Ça m’inspire aussitôt la prochaine chanson, Not Mad Enough de Smith & Myers¯. Mes doigts grattent les cordes tendues au moment où ma voix crache ses mots comme s’ils étaient les miens. Je revois ses yeux gris troublés par l’angoisse d’affronter la mort. C’est lorsqu’il les a posés sur moi que j’ai vu l’espoir apparaître une dernière fois dans son regard, alors qu’il se noyait dans cette mare d’hémoglobine. L’espoir de vivre s’est vite envolé quand il a compris que j’étais transcendé par la peur et que je ne pouvais rien pour lui. Si j’avais été son digne fils, il serait encore en vie aujourd’hui. Wesley aurait pu le sauver.

Une boule incroyable se forme dans ma gorge, bloquant tous les mots dans ma poitrine. J’entends les répercussions sur les spectateurs. Plusieurs ont déjà commencé à me huer sans ménagement. Je me lève d’un bond en faisant tomber ma guitare au sol. Mes yeux me brûlent de larmes, mes mains tremblent face à cette crise de panique qui gagne du terrain. Merde, je dois bouger d’ici, et vite !

C’est en sautant de la petite scène que j’entends Trisha m’appeler. Mais je m’éclipse à une vitesse folle vers la porte de service. Je tire violemment sur la poignée pour sortir de la bâtisse en courant comme si ma vie en dépendait. Le vent frais de cette nuit me caresse le visage à mesure que je foule le sol sans jamais me retourner.

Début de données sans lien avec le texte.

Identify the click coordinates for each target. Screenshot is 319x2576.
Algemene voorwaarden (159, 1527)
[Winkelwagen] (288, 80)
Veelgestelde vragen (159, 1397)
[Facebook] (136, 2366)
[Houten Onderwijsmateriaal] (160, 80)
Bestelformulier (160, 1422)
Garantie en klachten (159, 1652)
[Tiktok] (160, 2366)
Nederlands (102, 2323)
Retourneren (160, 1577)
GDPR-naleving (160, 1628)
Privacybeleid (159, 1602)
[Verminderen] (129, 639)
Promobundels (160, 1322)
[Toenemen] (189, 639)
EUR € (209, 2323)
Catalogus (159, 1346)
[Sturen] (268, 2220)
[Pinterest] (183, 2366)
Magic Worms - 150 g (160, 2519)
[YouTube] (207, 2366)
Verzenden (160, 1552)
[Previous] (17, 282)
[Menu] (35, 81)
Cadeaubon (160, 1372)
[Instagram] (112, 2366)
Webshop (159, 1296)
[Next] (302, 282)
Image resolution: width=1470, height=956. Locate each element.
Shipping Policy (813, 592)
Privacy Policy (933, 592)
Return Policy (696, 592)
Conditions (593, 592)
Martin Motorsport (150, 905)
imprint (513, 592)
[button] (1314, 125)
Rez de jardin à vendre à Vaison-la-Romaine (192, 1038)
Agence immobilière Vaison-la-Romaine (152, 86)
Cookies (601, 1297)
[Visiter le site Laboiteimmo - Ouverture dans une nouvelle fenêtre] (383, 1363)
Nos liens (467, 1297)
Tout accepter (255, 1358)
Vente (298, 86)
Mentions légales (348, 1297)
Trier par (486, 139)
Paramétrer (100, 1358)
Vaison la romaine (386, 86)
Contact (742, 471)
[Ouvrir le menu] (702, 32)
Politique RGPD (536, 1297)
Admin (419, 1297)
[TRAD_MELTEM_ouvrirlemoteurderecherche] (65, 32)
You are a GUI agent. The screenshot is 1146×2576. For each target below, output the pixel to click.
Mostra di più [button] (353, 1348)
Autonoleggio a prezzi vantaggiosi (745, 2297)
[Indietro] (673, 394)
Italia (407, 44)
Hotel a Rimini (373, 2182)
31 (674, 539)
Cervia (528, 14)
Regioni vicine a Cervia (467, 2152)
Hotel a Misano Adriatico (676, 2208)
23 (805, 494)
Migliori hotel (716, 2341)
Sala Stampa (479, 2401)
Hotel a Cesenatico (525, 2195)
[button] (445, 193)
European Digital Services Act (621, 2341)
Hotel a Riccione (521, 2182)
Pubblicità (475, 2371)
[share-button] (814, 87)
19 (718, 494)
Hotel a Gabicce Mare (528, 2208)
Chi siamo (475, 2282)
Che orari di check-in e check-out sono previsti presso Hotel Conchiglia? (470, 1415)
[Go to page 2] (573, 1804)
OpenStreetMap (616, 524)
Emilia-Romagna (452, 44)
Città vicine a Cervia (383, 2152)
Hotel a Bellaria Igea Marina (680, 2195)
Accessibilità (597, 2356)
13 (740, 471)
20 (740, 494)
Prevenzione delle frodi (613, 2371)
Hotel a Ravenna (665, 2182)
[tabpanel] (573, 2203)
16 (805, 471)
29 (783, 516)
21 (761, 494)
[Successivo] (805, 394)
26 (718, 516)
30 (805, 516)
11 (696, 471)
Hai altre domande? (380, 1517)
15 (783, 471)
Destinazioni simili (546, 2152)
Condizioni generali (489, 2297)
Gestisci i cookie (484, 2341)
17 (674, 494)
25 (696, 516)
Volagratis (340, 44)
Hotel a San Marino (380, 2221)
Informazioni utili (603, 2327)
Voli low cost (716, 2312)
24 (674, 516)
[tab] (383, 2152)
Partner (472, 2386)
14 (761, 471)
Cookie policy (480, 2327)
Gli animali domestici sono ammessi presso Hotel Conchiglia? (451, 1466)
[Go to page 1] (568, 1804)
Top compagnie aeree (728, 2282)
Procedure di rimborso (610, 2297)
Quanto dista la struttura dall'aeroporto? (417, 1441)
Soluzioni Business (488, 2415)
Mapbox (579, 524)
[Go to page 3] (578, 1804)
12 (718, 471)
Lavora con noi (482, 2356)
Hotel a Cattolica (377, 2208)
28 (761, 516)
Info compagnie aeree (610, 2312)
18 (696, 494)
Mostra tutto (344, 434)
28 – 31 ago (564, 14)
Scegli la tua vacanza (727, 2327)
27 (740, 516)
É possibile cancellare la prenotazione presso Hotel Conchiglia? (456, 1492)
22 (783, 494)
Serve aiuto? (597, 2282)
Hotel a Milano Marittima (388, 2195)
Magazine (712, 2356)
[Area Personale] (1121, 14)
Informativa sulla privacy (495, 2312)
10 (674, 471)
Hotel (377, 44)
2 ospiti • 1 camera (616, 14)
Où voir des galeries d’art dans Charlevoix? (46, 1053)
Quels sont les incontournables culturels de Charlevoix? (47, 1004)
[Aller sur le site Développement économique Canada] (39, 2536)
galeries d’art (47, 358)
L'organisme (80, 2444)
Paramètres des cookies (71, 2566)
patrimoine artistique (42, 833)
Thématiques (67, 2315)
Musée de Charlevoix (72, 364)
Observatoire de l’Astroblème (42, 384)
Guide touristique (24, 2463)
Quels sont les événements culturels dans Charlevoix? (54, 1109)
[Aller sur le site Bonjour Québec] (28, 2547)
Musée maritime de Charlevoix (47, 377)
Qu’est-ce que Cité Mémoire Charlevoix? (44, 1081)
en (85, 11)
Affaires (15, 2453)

Une nuit entière à courir sous la pluie, sans savoir vers où me diriger ni vers qui. J’ai retrouvé le chemin du Double Barrel en même temps que les premiers rayons du soleil perçaient cette épaisse couche de brouillard matinal. Les ruelles et les boulevards sont passés à une vitesse folle autour de moi, me faisant oublier, pendant un instant, l’itinéraire pour retourner chez moi. La ville dans laquelle je suis né ne m’a jamais paru si paisible à cette heure de la nuit. Lorsque j’ai aperçu la devanture de mon resto, un long soupir s’est échappé de ma gorge, créant un petit nuage de vapeur sortant de ma bouche. Même si j’ai tout laissé derrière – voiture, guitare et portable –, la sensation d’avoir réussi à reprendre le dessus sur une crise d’anxiété si forte me rend étrangement fier. Je ne peux pas cumuler que des défaites… Si ?

C’est une fois devant la baie vitrée que j’ai vu mon frère faisant les cent pas à l’intérieur en regardant à chaque foulée l’écran de son téléphone. Comme s’il avait perçu ma présence, Wes a levé les yeux dans ma direction. À ce moment-là, un sentiment indescriptible est passé dans son regard. Je l’ai vu déglutir avant de ranger son portable dans sa poche, puis venir m’ouvrir la porte. Il n’a pas prononcé un seul mot, ne m’a pas serré contre lui ni même fait la morale comme devrait le faire un frère normal. Il s’est contenté d’un hochement de tête et de disparaître dans la cuisine sans se retourner.

Après m’être séché avec la dernière serviette toujours propre, je téléphone à Beryl depuis la ligne fixe de mon loft pour qu’il passe récupérer mes effets au bar.

— J’imagine que je n’aurai droit à aucune explication ? me lance-t-il, l’air encore endormi.

— Ne pose pas de questions, dans ce cas. Tout ce que je te demande, c’est d’aller chercher ma bagnole et ma guitare.

— Tes clés ?

— Dans l’étui de ma guit avec mon portable.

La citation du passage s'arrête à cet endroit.